* **Records shown**:
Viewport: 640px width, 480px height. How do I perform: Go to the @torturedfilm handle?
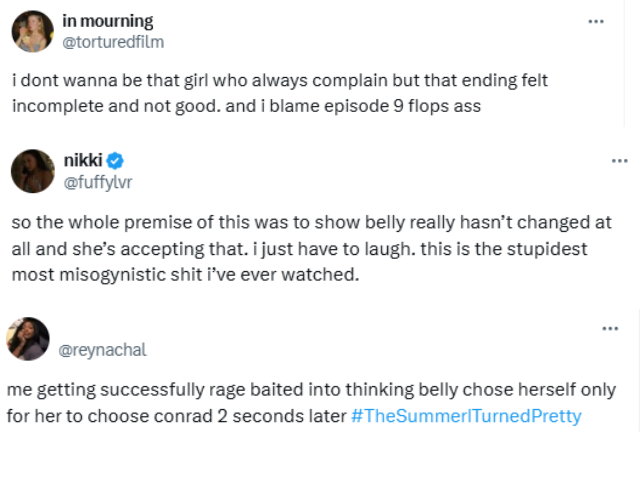[x=113, y=42]
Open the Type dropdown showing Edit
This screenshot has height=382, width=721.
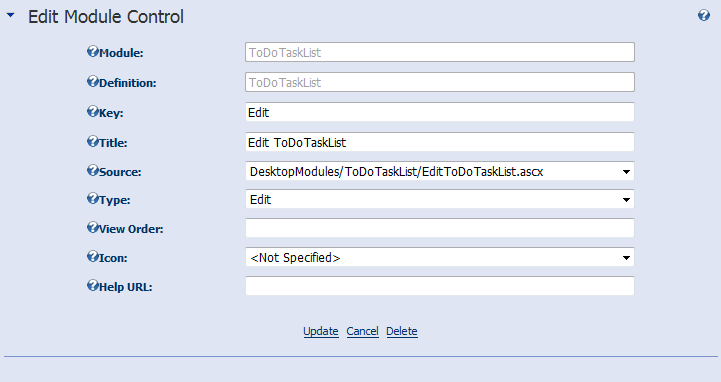pyautogui.click(x=440, y=200)
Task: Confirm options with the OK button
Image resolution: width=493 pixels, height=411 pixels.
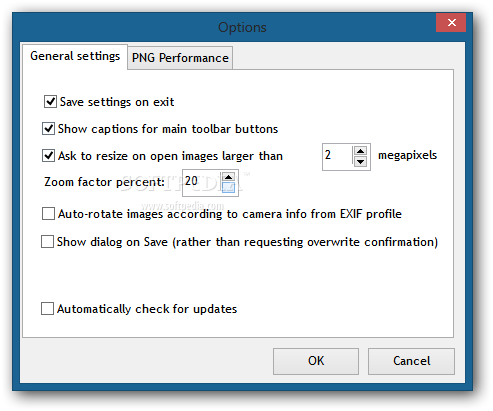Action: (316, 361)
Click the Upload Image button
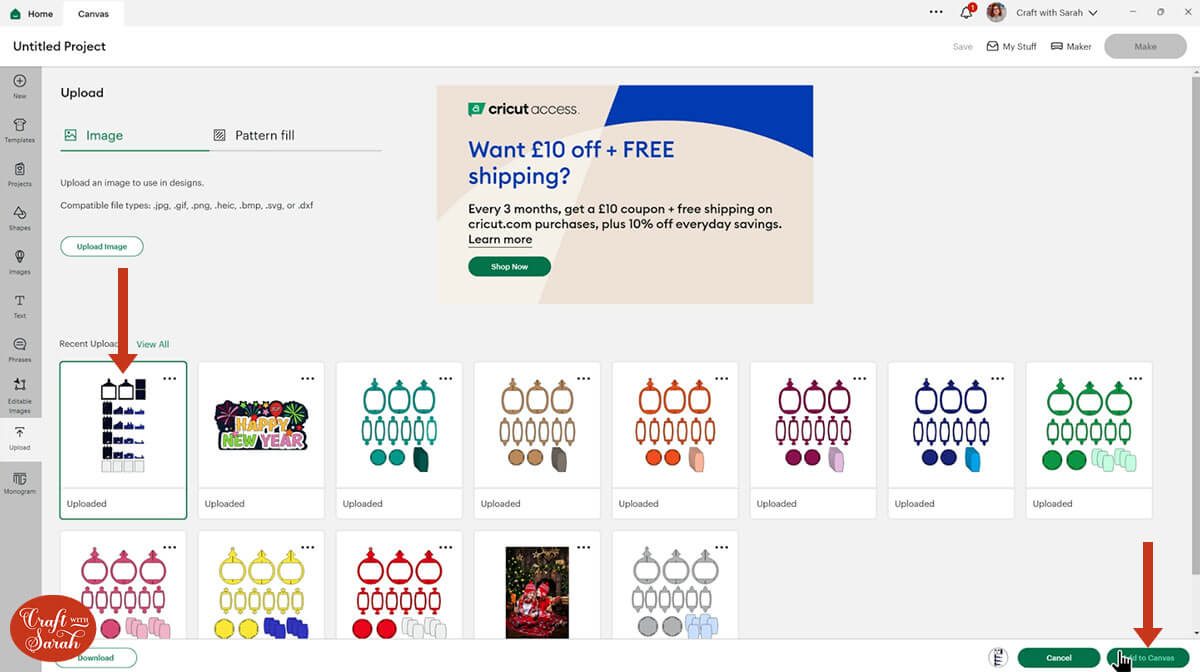The image size is (1200, 672). pos(102,246)
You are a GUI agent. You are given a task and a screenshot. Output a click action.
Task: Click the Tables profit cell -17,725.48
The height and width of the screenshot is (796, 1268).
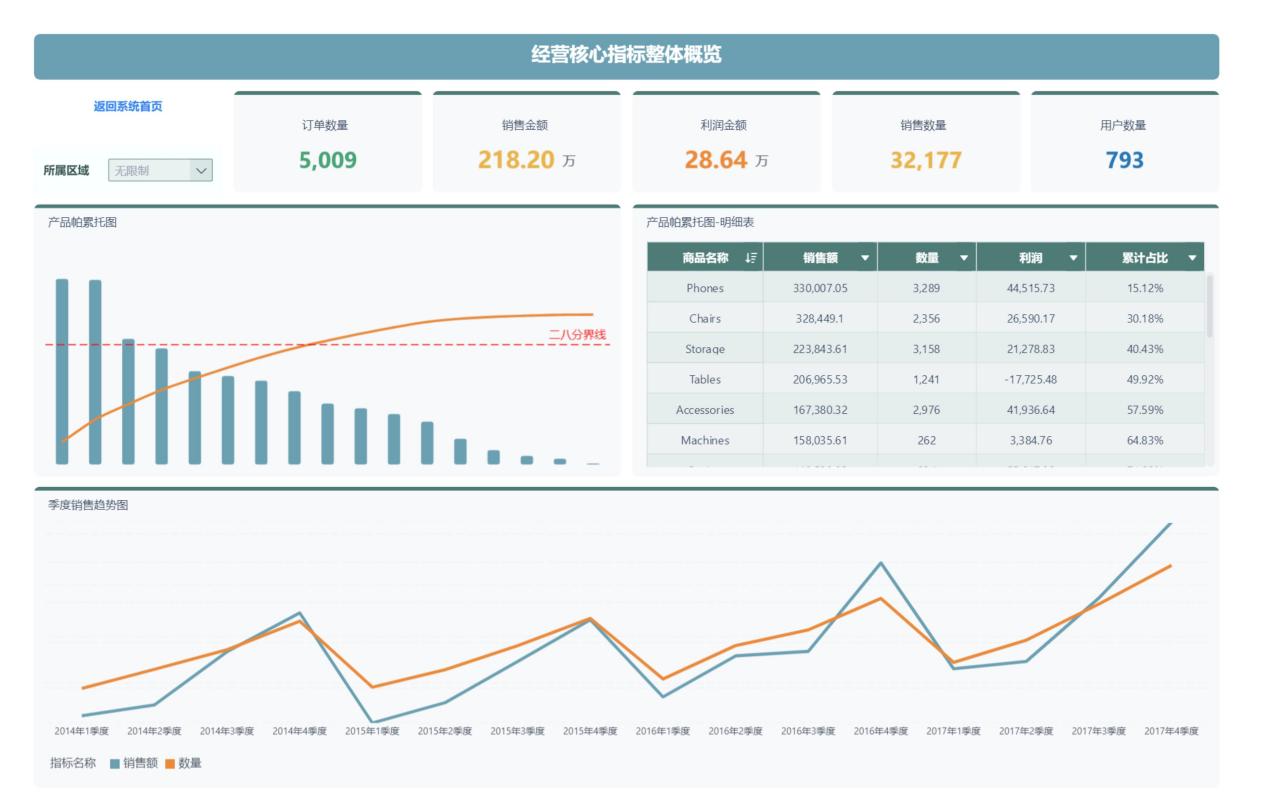[x=1031, y=379]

* **Prompt**:
Your reply must contain each entry exactly as written and no pictures.

* **Your solution**:
Viewport: 640px width, 480px height. How do I perform: Go to the @torturedfilm handle?
[x=113, y=42]
Open the Type dropdown showing Edit
This screenshot has height=382, width=721.
pyautogui.click(x=440, y=200)
Task: Confirm options with the OK button
Image resolution: width=493 pixels, height=411 pixels.
Action: (316, 361)
Click the Upload Image button
The image size is (1200, 672). pos(102,246)
You are a GUI agent. You are given a task and a screenshot. Output a click action.
Task: Click the Tables profit cell -17,725.48
The height and width of the screenshot is (796, 1268).
[x=1031, y=379]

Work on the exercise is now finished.